A bootloader is the first piece of software that runs when a device is switched on. The processor wakes up knowing almost nothing: memory may be uninitialized, peripherals are unconfigured, and there is no operating system yet. The bootloader’s job is to bring the machine from that raw state to one where a real program, usually an operating system kernel, can be loaded and started. It is the bridge between bare silicon and running software.
The canonical open-source example is Das U-Boot, the Universal Boot Loader, used across an enormous range of embedded devices and processor architectures. Its documentation describes it as a loader that initializes the hardware and loads the device’s operating system, but adds that U-Boot is “more than a simple boot loader”: it provides an interactive command-line shell that lets users and developers load and boot a kernel from many sources, including flash memory, SD cards, SATA drives, or over a network using TFTP. That flexibility is why U-Boot dominates the embedded Linux world.

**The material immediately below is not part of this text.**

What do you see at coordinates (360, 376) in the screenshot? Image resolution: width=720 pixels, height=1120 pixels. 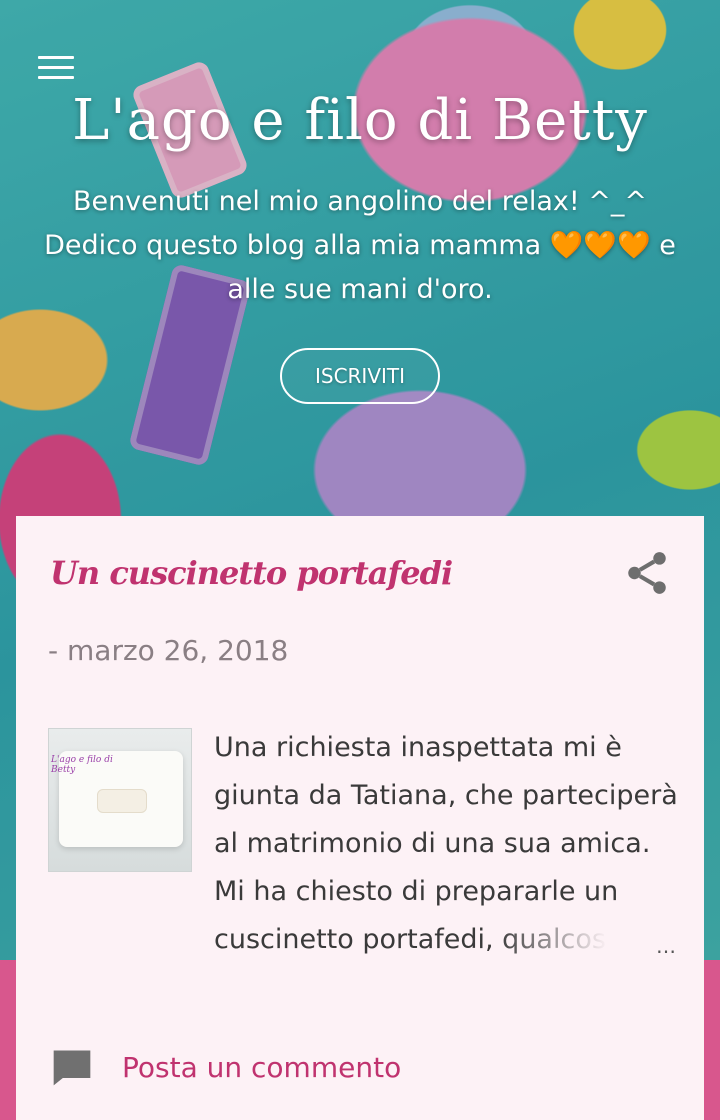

Booting is rarely a single step. On constrained hardware the very first code must fit in a tiny on-chip memory before main DRAM even works, so booting is split into stages. U-Boot’s documentation describes this multi-stage model with a Tertiary Program Loader (TPL), Secondary Program Loader (SPL), and U-Boot proper. The early stages are deliberately minimal: TPL is “as tiny as possible” and is responsible for DRAM initialization, after which SPL “sets up SDRAM and loads U-Boot proper.” Each stage initializes a little more of the system and hands off to the next, climbing from a few kilobytes of scratch memory up to a full-featured loader.

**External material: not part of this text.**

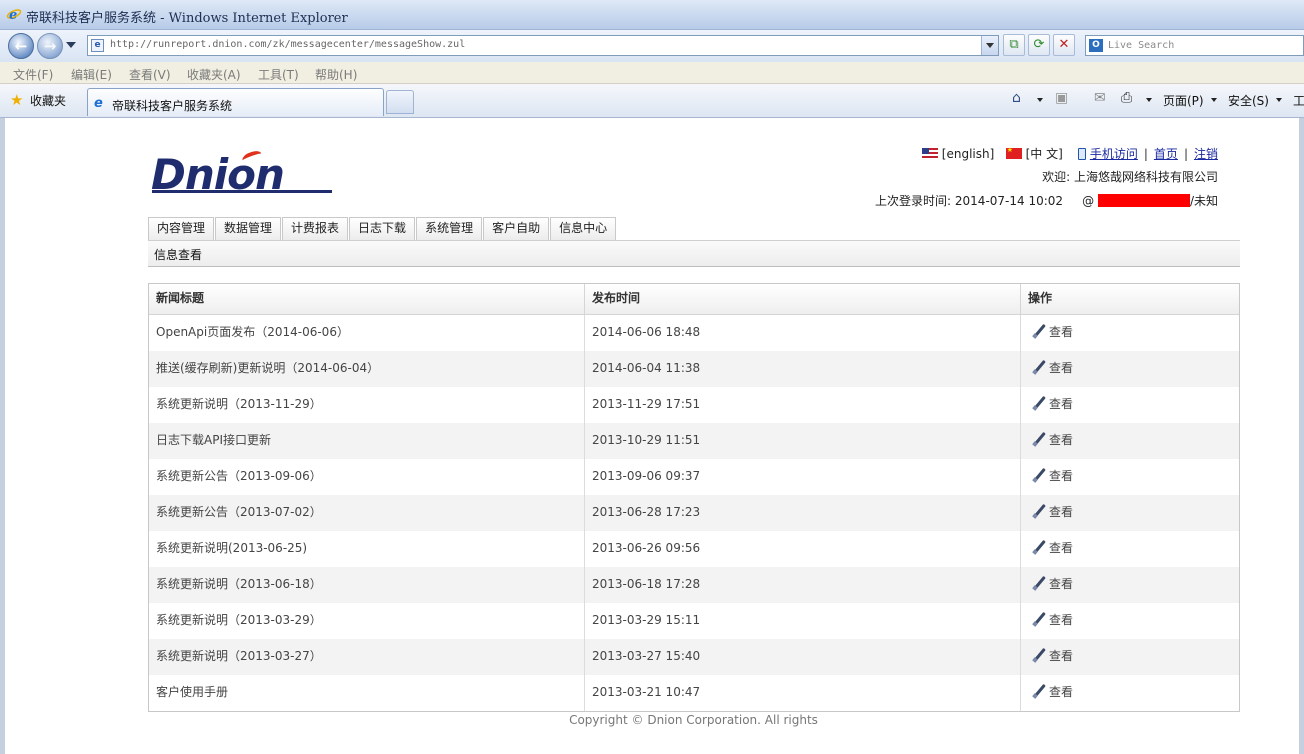 Image resolution: width=1304 pixels, height=754 pixels. What do you see at coordinates (172, 106) in the screenshot?
I see `tab-title: 帝联科技客户服务系统` at bounding box center [172, 106].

This staged pattern mirrors how general-purpose computers boot. A small immutable boot ROM or BIOS runs first, locates a bootloader on disk, and that loader in turn loads the operating system. The microcontroller world has its own miniature version: the Arduino bootloader is a small program pre-burned into the chip that lets new sketches be uploaded over a serial connection without dedicated hardware, then jumps to the freshly loaded user code. In every case the principle is the same, a chain of progressively more capable loaders.
Because the bootloader runs before any operating system, it operates with complete control and no safety net. It configures clocks and memory controllers, often sets up the watchdog, and may verify the integrity and signature of the image it is about to run. A compromised or buggy bootloader can render a device unbootable, which is why this code is small, carefully written, and frequently stored in a protected or read-only region.
The bootloader is thus the foundation of trust and function for everything above it. It is short-lived, running only for the moment between power-on and handoff, but nothing else can run until it has done its work.